**Stated exercise**
Collect every line in the records below that has the word "Task" in it, and copy each of those lines word for word.
***** Supplied entries *****
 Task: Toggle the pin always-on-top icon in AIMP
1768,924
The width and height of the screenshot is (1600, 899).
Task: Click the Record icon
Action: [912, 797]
*****
**Reply**
 Task: Toggle the pin always-on-top icon in AIMP
Task: Click the Record icon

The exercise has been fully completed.